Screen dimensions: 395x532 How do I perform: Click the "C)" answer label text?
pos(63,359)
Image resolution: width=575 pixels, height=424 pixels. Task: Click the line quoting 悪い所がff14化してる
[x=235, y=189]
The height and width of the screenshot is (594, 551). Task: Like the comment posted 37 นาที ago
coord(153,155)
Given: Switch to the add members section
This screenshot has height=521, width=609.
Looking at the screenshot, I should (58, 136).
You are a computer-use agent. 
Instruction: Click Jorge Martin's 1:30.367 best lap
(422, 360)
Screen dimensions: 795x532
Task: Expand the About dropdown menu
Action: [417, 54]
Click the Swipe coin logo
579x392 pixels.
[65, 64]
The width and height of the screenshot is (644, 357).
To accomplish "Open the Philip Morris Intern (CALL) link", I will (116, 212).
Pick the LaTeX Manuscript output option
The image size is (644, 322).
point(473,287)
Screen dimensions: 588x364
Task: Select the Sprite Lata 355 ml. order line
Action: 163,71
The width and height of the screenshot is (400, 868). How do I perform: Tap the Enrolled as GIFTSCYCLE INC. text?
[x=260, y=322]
---
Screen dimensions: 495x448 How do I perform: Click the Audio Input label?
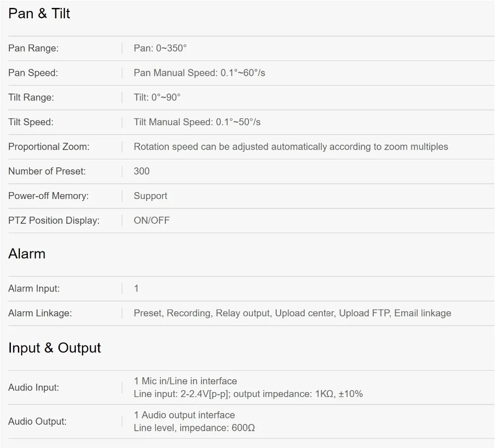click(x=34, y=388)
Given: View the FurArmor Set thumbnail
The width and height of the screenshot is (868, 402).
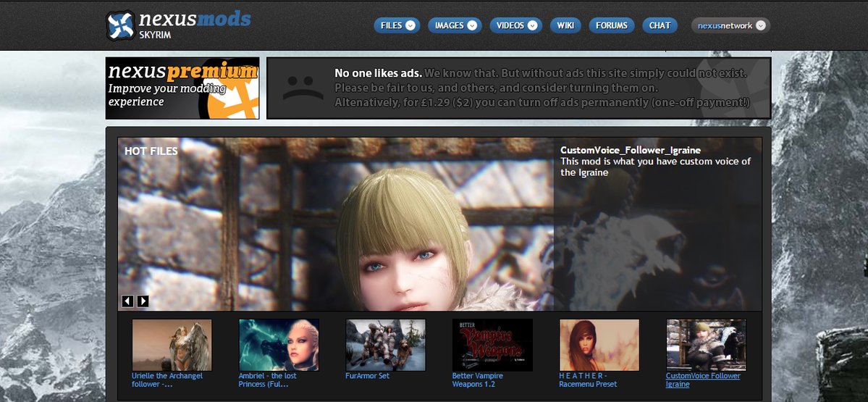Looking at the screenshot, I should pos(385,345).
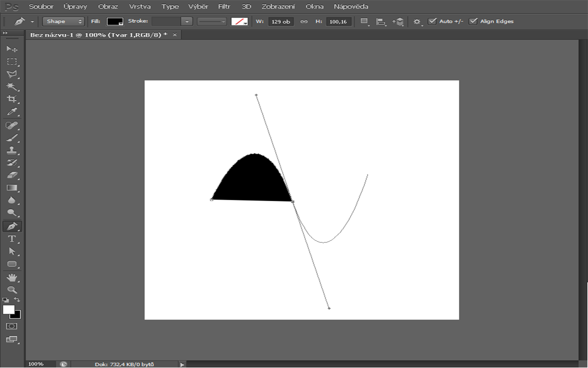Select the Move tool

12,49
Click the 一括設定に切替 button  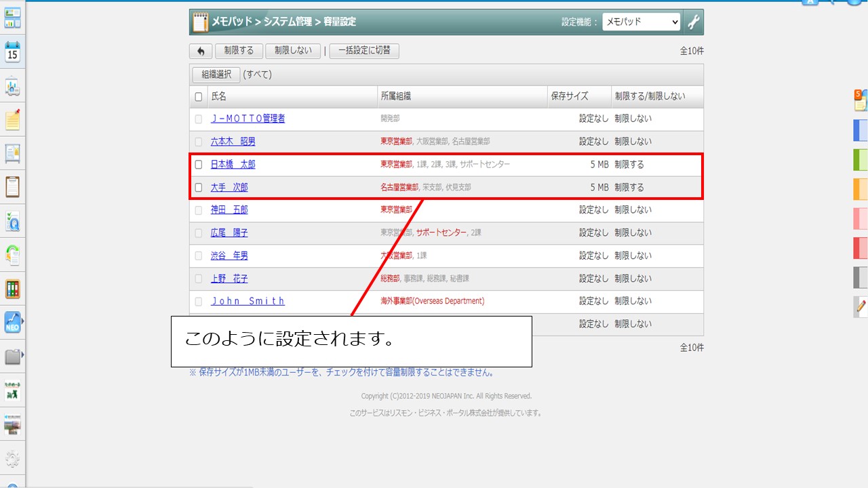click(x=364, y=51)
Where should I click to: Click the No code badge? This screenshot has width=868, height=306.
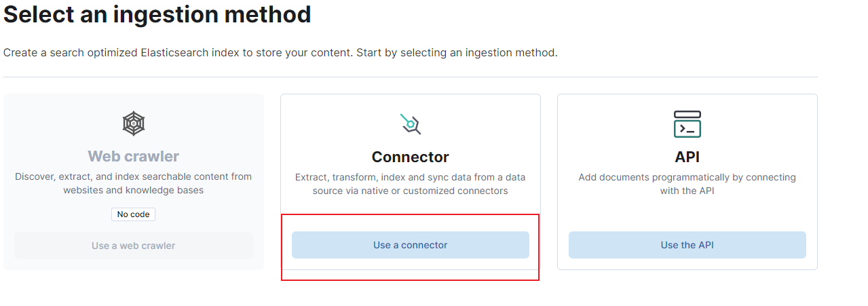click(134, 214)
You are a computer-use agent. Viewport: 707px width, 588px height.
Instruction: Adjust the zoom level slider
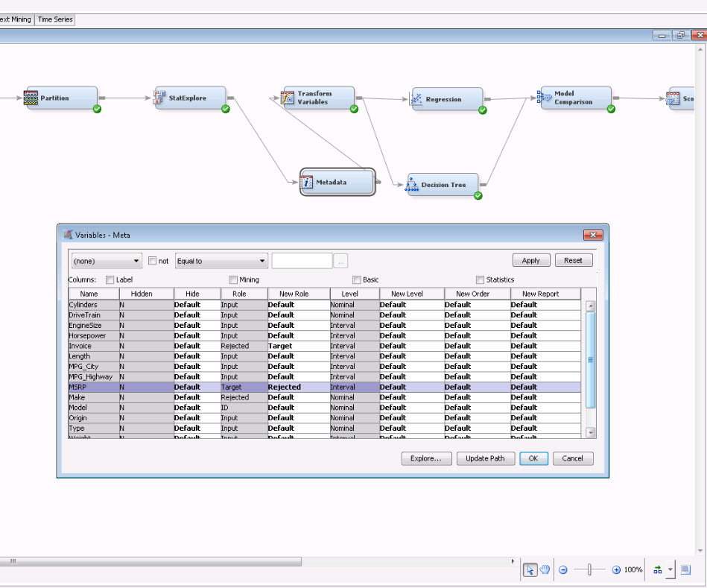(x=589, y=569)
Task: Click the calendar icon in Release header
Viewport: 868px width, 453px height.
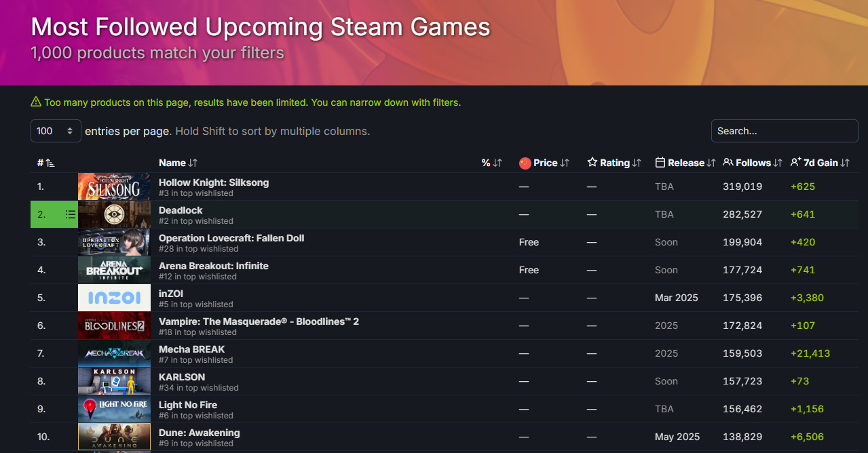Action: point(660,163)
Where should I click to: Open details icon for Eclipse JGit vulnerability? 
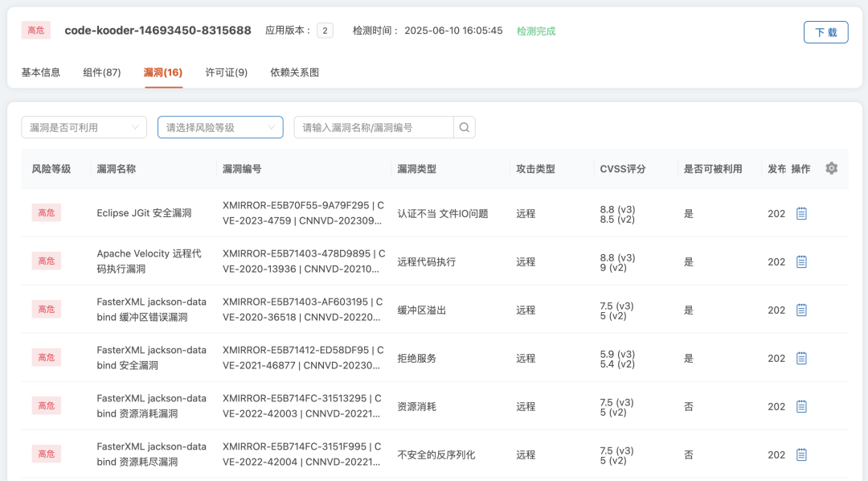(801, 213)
---
TASK REQUIREMENTS
Only lines holding the word "Given" are wanted here; copy each from the listing.

EXERCISE ANSWER
Given: Switch to the add members section
Given: View the FurArmor Set thumbnail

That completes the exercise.